So, @missy @rambo and @lyxzen- this year I have resolved to not to leave my happiness up to chance! 2014 was rough. It started with a breakup, and developed into a freak accident involving a tree on my car, another car failing on me as soon as I got it, and most traumatically- an attempted murder/arson in my home (for real). Many things in 2014 were out of my hands... I feel like there's often a sense, at least for me, that I deserve a good year after a bad one, and then I'm surprised when the new year is even tougher than the last!!
To that I say: NO MORE OF THIS FOOLISHNESS!!!
I'm 25, and I've started to feel like I've been letting my youth slip through my fingers- now, I'm ready to apply the experiences I've gained through much work and not a lot of adventure to my own sense of pure happiness.
I've never been very impulsive, besides my tattoos and my hair changes. I've always been a homebody. So this year I've resolved to: Live adventurously.
Step 1: Quit the job you no longer want. I'll be working nights as a barista, but I've freed my days by leaving my office work for dog and craft time =D
Step 2: Book flights just cus they're wicked cheap right now. See some place you've never seen.
Furthermore,
I'm looking into traveling to India with my non-profit in fucking March (Holi!!!)!! Now, that could be the most impulsive and nurturing thing I'll ever do for myself!! More. On. That. Soon!
In addition to this, I've resolved to:
Gain fulfillment in learning a trade rather than feeding my vices embracing a Negative Vice:
I've been dicking around with stones and wire for the past few months, and I'd love to continue climbing this mountain through some classes. So far, it's been amazing to see the results of my novice creations.
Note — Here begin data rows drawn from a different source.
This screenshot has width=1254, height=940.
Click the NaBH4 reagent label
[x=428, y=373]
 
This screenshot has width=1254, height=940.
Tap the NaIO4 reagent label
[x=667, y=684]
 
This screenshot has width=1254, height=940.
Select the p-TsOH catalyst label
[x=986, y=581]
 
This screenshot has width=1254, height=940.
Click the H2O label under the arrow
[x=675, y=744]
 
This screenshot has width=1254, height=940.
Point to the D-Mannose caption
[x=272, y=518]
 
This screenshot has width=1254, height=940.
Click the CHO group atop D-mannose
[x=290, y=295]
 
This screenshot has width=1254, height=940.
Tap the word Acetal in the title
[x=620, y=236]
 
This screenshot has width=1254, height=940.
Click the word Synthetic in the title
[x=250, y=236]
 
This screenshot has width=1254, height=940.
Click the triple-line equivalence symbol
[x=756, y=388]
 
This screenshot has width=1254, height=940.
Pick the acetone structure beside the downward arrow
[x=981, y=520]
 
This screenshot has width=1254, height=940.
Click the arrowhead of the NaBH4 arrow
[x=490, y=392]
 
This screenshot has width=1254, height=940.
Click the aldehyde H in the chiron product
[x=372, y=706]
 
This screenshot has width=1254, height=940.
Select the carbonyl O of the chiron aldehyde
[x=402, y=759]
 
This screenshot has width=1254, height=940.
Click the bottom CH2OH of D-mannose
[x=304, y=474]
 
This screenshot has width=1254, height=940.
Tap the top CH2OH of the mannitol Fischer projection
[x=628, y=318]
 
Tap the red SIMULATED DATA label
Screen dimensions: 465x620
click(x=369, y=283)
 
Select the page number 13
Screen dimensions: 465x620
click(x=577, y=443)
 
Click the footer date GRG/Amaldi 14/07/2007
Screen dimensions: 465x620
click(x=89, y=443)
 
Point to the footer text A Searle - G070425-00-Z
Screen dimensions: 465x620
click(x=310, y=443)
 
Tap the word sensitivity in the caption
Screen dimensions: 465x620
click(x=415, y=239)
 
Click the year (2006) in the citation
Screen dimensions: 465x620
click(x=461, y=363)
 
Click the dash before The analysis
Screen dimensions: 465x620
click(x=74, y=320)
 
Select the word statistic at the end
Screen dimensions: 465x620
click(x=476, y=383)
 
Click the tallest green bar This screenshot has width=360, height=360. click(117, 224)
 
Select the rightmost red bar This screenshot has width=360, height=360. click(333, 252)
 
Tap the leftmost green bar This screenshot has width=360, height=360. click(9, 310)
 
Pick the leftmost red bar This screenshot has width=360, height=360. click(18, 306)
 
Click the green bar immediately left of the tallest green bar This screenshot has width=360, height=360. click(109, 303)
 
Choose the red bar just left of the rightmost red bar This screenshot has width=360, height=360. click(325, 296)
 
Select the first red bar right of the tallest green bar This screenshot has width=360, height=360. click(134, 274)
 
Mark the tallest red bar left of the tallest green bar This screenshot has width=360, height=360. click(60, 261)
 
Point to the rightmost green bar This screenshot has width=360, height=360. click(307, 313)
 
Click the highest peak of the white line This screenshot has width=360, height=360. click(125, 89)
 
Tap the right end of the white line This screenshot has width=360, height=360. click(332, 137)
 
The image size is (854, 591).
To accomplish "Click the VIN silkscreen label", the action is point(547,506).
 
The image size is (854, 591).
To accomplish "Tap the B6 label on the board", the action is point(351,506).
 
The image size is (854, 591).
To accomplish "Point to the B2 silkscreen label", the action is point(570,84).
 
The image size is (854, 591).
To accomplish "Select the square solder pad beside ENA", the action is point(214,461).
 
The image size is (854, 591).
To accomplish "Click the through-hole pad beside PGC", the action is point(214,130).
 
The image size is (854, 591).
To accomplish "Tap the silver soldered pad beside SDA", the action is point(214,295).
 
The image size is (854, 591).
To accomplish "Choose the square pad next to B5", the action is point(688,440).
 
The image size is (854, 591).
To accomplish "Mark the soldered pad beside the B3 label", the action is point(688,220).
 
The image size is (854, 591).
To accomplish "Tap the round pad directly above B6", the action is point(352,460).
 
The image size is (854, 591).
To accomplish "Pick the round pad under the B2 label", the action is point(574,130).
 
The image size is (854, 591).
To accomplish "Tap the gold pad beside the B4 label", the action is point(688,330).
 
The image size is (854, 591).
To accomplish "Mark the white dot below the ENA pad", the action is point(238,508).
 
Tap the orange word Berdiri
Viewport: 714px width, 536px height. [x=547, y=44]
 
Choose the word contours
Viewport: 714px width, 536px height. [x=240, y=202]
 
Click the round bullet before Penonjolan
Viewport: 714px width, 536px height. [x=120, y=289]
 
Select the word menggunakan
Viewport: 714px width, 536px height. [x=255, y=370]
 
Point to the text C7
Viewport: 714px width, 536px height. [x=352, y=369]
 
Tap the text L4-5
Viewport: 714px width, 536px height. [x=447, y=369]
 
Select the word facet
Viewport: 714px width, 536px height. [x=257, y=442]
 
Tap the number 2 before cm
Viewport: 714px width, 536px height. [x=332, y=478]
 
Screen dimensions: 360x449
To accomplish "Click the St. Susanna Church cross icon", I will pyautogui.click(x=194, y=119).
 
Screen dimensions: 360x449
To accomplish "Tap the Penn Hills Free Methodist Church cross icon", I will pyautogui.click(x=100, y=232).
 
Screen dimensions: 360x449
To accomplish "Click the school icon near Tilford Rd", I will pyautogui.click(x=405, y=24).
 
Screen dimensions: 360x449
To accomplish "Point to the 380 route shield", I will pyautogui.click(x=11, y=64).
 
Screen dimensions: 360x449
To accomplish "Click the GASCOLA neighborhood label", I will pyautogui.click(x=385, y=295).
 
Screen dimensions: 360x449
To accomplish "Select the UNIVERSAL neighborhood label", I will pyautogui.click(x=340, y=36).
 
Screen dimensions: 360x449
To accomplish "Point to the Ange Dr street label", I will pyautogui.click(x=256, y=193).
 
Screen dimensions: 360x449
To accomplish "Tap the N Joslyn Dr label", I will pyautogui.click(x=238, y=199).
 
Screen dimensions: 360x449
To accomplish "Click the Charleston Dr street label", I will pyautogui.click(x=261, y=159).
Jewelry and blacksmithery was my family biz back in the day, I'm excited to embrace my future through paying homage to my past <3
Basically, things are gonna be different this year- things are gonna be better, but not because things must be on some imaginary upswing, but because with a new perspective, I'll be able to handle any bad,better!
My happiness will come from within, as I let go of old grudges, and take real action in my life!
Dear 2015,
Do your worst!!
(Stopping myself now, because all my hippie optimism talk might give us all granola fever!!)